Nous approchons de la Nativité. Vous avez parlé d'espaces à créer ou d'espaces où les enfants peuvent se sentir préservés, en sécurité. Comment envisagez-vous de célébrer Noël avec les enfants autour de vous à Alep?
Je vais vous donner un exemple très concret: avec nos petits scouts nous allons célébrer la nuit de Noël, le réveillon de Noël, avec les parents et les enfants dans un espace de joie, de fête, dans un esprit de famille. Nous allons prier ensemble, communier ensemble et d'autre part, célébrer dans la joie. Je compte sur la prière qui nous aide et nous donne la force en ce temps de l'Avent et de Noël pour garder cette espérance malgré tout, et apporter un peu de joie dans la vie de chaque enfant.
Vous nous avez décrit une situation qui reste extrêmement délicate, compliquée, difficile. Comment, dans ce contexte, trouvez-vous les mots pour apporter un peu de joie aux enfants? Que leur dites-vous?
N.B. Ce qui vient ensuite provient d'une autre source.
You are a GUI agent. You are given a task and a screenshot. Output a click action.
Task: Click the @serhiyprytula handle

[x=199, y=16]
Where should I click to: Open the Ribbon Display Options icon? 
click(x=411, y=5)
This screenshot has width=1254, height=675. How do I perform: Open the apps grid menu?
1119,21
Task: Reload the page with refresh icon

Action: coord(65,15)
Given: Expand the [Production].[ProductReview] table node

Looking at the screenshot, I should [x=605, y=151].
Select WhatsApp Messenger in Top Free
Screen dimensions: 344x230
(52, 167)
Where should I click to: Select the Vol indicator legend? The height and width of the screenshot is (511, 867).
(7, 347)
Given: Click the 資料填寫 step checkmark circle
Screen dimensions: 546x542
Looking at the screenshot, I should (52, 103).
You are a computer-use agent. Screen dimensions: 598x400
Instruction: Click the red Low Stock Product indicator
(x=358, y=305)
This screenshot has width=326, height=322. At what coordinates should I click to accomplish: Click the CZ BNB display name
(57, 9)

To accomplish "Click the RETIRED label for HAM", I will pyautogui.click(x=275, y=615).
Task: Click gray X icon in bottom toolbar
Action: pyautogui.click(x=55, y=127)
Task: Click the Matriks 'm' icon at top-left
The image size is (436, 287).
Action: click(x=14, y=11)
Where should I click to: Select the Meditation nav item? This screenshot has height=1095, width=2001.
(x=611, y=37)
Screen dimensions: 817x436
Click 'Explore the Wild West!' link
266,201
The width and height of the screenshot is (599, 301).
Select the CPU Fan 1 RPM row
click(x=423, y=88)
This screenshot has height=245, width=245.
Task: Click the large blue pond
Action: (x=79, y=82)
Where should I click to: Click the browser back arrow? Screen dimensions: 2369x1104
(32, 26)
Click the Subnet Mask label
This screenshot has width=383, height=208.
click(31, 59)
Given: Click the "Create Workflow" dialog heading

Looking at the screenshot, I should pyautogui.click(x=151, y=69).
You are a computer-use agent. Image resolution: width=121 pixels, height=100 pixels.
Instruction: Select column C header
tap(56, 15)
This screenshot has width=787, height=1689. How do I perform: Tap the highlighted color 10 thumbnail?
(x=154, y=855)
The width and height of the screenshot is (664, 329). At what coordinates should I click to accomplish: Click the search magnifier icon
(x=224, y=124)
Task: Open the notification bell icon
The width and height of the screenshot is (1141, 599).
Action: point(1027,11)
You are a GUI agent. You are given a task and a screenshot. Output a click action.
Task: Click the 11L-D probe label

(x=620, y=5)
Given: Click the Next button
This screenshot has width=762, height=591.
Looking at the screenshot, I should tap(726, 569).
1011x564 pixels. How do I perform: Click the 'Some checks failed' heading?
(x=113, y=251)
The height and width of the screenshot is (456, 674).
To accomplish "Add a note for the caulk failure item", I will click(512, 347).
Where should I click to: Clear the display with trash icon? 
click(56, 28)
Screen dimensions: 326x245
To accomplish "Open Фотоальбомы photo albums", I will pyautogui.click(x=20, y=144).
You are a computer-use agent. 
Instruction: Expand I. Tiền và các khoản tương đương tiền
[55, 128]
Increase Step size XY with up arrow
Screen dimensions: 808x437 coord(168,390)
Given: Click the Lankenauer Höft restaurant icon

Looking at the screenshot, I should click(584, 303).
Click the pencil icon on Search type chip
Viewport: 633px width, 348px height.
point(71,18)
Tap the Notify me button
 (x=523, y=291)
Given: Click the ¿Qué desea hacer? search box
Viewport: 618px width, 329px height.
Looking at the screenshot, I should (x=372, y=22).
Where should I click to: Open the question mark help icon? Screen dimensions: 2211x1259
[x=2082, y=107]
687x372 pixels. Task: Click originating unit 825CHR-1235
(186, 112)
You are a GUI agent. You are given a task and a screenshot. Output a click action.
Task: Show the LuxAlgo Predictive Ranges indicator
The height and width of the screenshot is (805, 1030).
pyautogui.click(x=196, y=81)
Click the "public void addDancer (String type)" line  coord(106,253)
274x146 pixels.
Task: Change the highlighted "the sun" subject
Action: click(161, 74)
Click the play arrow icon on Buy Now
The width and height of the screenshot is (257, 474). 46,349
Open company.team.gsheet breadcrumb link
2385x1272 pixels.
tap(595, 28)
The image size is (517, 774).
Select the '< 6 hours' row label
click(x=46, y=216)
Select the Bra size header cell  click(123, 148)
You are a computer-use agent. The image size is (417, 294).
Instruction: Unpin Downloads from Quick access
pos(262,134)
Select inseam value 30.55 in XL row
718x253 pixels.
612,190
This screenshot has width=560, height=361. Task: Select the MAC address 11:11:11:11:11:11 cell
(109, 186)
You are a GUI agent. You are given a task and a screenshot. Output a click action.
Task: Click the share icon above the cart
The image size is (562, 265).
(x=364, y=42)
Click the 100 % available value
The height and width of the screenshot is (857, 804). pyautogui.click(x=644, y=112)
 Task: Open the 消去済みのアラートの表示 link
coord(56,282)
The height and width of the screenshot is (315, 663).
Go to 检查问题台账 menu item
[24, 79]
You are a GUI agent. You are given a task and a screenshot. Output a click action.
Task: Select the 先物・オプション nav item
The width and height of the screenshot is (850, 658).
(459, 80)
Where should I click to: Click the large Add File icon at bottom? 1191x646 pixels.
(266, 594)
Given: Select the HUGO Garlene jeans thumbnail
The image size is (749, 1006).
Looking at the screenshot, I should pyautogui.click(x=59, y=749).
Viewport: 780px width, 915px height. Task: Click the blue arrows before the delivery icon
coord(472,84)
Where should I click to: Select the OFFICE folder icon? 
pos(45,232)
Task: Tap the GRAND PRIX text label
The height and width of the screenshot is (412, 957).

Je dois reconnaître que parfois je n'ai pas les mots. Mais je dois aussi reconnaître que parfois, à partir de ma prière, je peux dire un mot d'espérance en les écoutant, en les invitant à sortir pour rencontrer l'autre, à comprendre qu'il y a d'autres misères, terribles et qui sont beaucoup plus dures, pour des personnes âgées par exemple, mais également pour des familles, et pour d'autres enfants. Je les invite à aller à la rencontre du plus pauvre, de celui qui a faim, de celui qui est seul. Je leur dis aussi d’arrêter de se plaindre toujours d’être un enfant de la guerre et leur propose d’être un enfant qui rencontre le plus abandonné, le plus oublié, et vivre avec lui un temps de fête.